#### [THE PROBLEM]
Using the listing below, retype only the lines from the line with "You are a GUI" through the end, both ends included, and exclude the pictures.

______________________________

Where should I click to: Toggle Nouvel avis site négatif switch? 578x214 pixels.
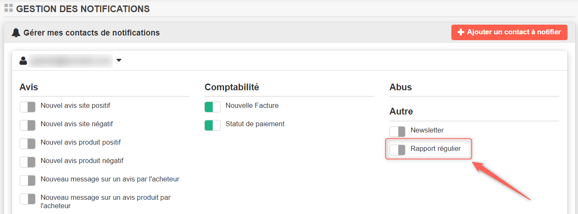pyautogui.click(x=28, y=125)
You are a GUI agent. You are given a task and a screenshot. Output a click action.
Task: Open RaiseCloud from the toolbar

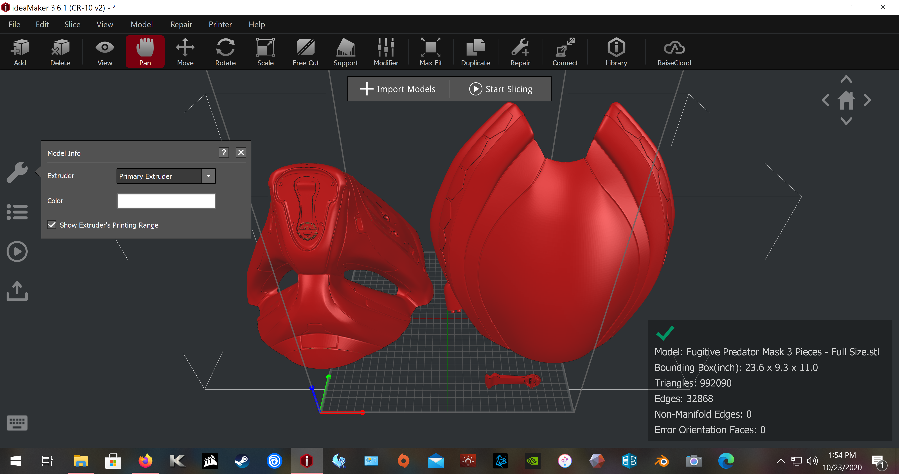click(674, 52)
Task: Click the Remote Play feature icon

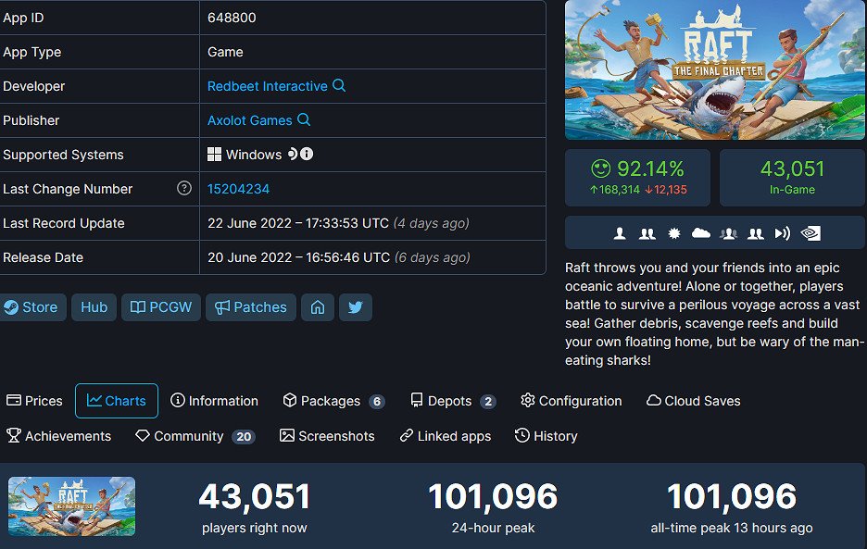Action: (x=783, y=233)
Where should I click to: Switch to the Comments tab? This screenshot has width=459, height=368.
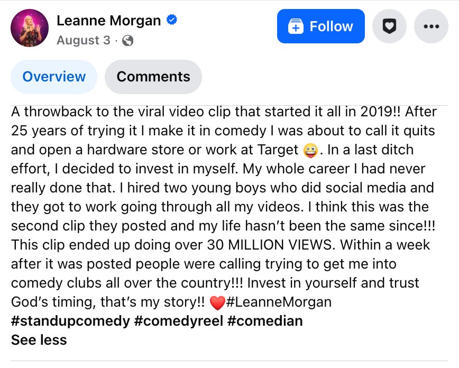click(x=153, y=77)
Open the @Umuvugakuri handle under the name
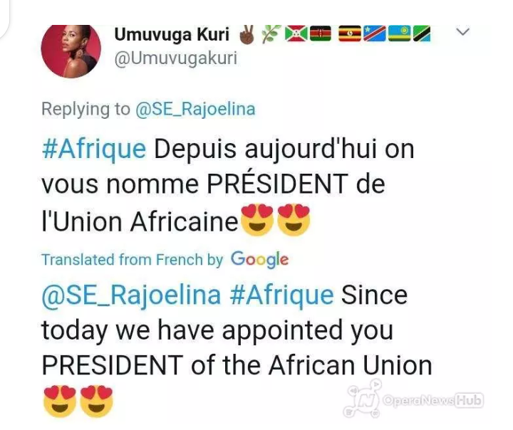 (x=175, y=58)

______________________________

#### [RESPONSE TO THE TASK]
You are a GUI agent. You are given a task and a screenshot. Output a click action.
Task: Open RaiseCloud from the toolbar

click(674, 52)
Task: Click the Remote Play feature icon

Action: (x=783, y=233)
Where should I click to: Switch to the Comments tab? This screenshot has width=459, height=368.
click(x=153, y=77)
Open the @Umuvugakuri handle under the name
 (x=175, y=58)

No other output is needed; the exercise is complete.